‘Better Call Saul’ Season 6: Peter Gould Thought About Removing El Camino Diner Sign
Better Call Saul Season 6 is full of Easter eggs. There are Easter eggs for Breaking Bad as well as from earlier in the series of Better Call Saul. One Easter egg was entirely a coincidence. Scenes in the final season of Better Call Saul take place at the El Camino Dining Room. That was not a reference to the Breaking Bad movie, and creator Peter Gould thought about changing the diner’s sign.
Gould spoke about the El Camino diner on the second episode of the Better Call Saul Insider podcast for season 6. Gould and editor Kelley Dixon, who co-hosts the podcast, debated what El Camino could mean in the Better Call Saul world. Better Call Saul Season 6 airs Mondays at 9 p.m. on AMC.

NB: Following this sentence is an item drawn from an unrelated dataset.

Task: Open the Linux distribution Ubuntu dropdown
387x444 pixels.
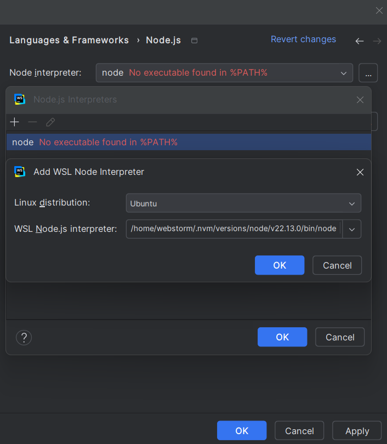Action: point(243,203)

‘Better Call Saul’ Season 6 filmed at a real El Camino diner
El Camino: A Breaking Bad Movie premiered on Netflix in 2019. Better Call Saul Season 6 still takes place before Breaking Bad even began. But, filming in Albuquerque, New Mexico, there really is an El Camino diner. In the season premiere, it’s where Kim (Rhea Seehorn) and Jimmy (Bob Odenkirk) discuss Kim’s case load, and she suggests better ways to embody Saul Goodman.

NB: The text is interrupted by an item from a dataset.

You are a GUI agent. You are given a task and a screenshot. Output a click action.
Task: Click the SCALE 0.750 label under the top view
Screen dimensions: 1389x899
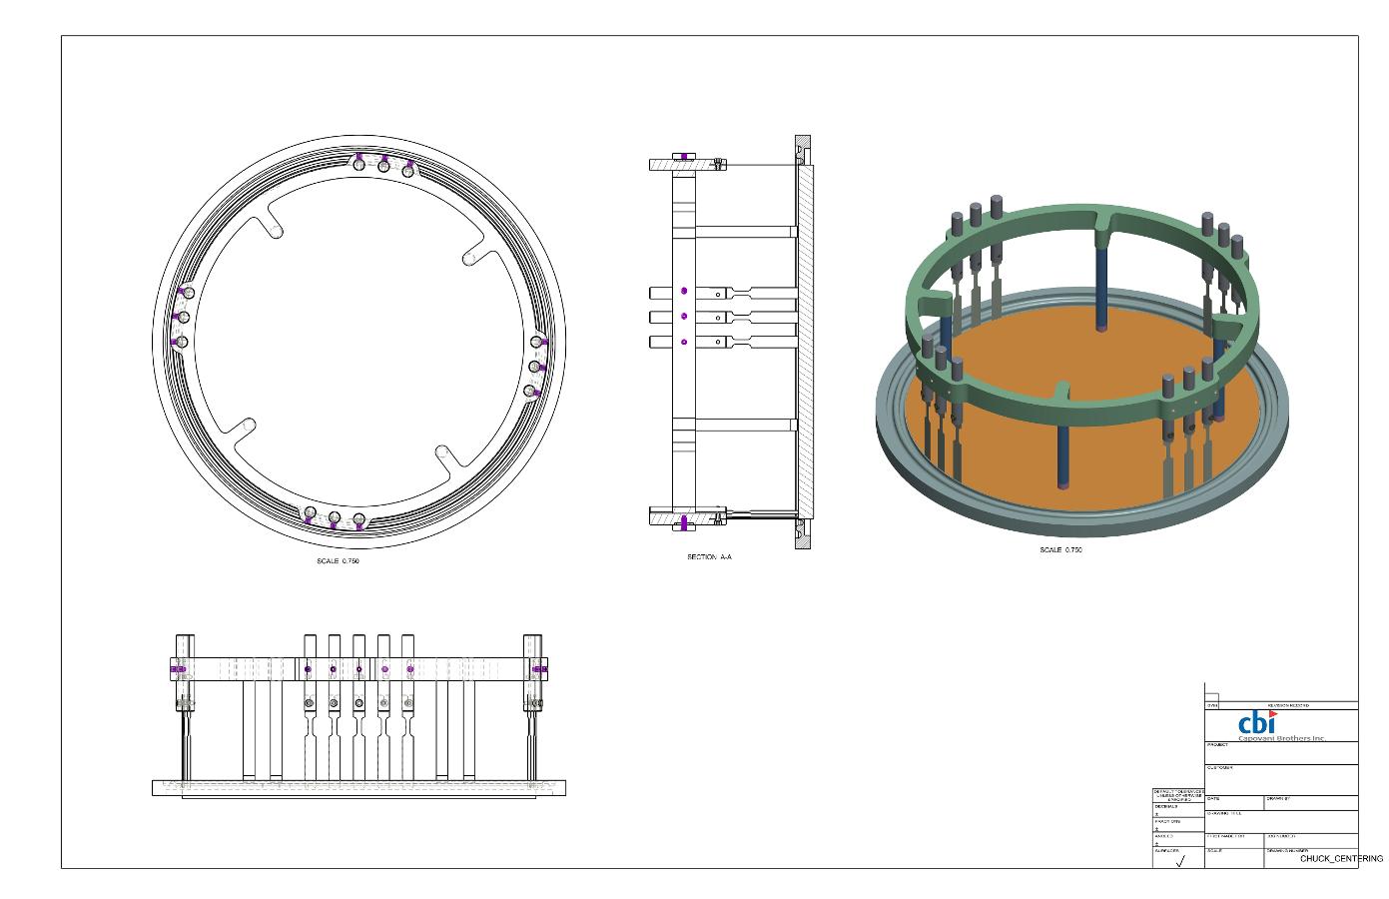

“It is a real diner and of course it appears in the previous episode,” Gould said on Better Call Saul Insider. “The thought came up about changing the sign but it’s a beautiful neon sign.”

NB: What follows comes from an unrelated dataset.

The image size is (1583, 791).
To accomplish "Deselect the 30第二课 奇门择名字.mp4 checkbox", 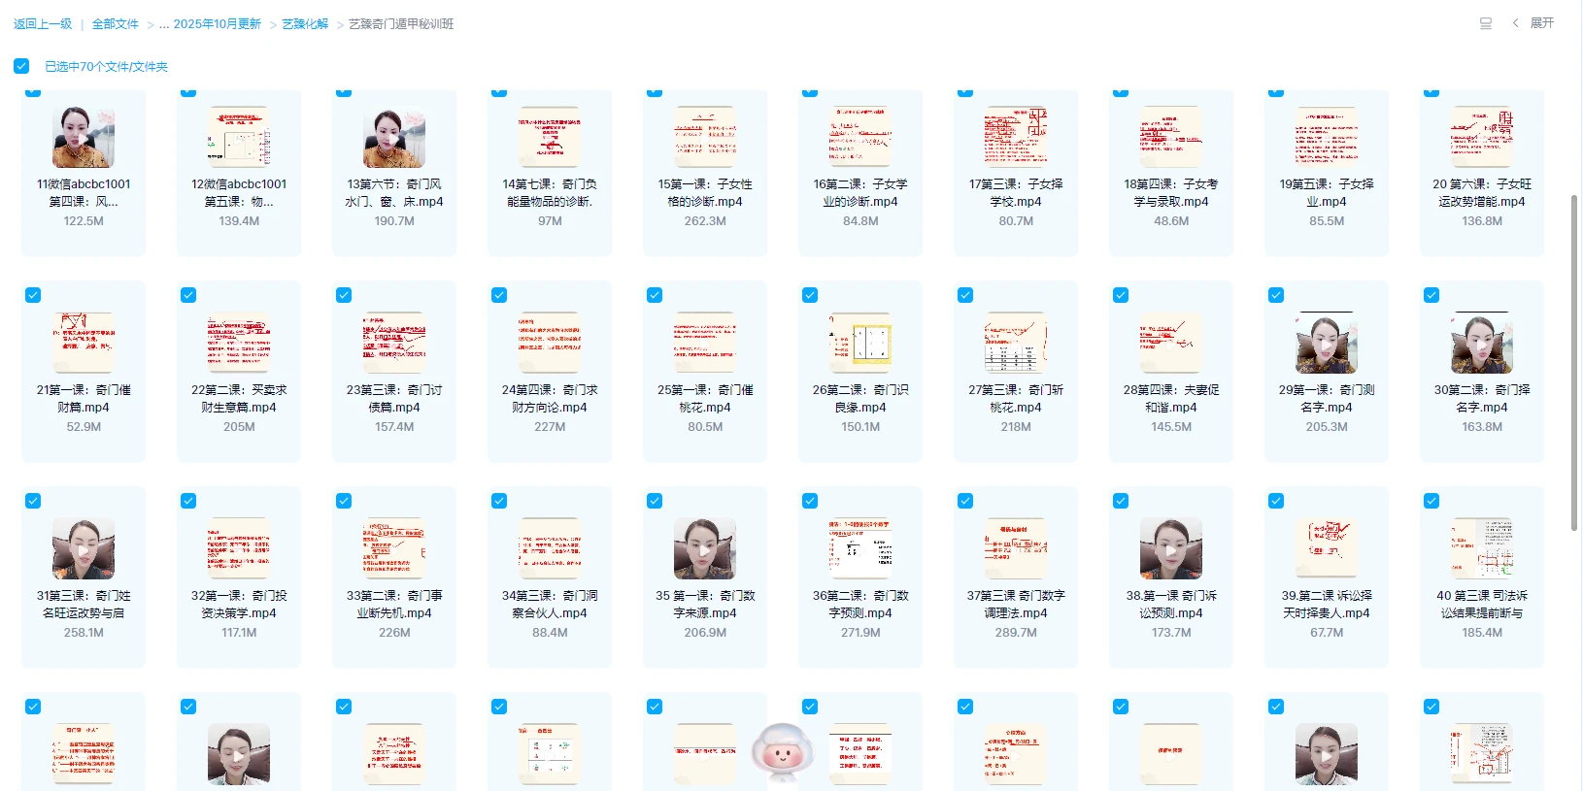I will point(1431,295).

Peter Gould decided to leave the sign in ‘Better Call Saul’ Season 6
The El Camino diner features prominently in Better Call Saul Season 6. It had already appeared twice in the first two episodes, and characters keep using it as an inconspicuous place to meet. It’s also where Kim met Mike (Jonathan Banks) for the first time in the entire series. So Gould decided it would be okay if Breaking Bad fans thought there was a connection to the movie.
“I don’t mind a little bit of overlap and callback because El Camino’s a fantastic movie,” Gould said. “It’s part of our universe so we had the El Camino diner in these first two episodes. Who knows what’s going to happen there in the future?”
Should ‘Breaking Bad’ fans read into the El Camino diner?
Dixon prompted the question. Having inside knowledge of Better Call Saul, she knew they wouldn’t create a diner sign just so it could say El Camino.
“The El Camino diner, is that a real diner?” Dixon asked Gould. “I gotta say when I saw it, I was like okay, in any other case I would say it’s not real, but I know budgets and I don’t know if these guys… So that probably exists.”
Dixon concurred with Gould’s praise of the neon sign. “Looks a bit Route 66y,” she said. But, when Gould and the other writers started speculating that the El Camino diner could be the reverse of a callback, that got into meta territory.
“Call forward, that’s a head game isn’t it?” Dixon said.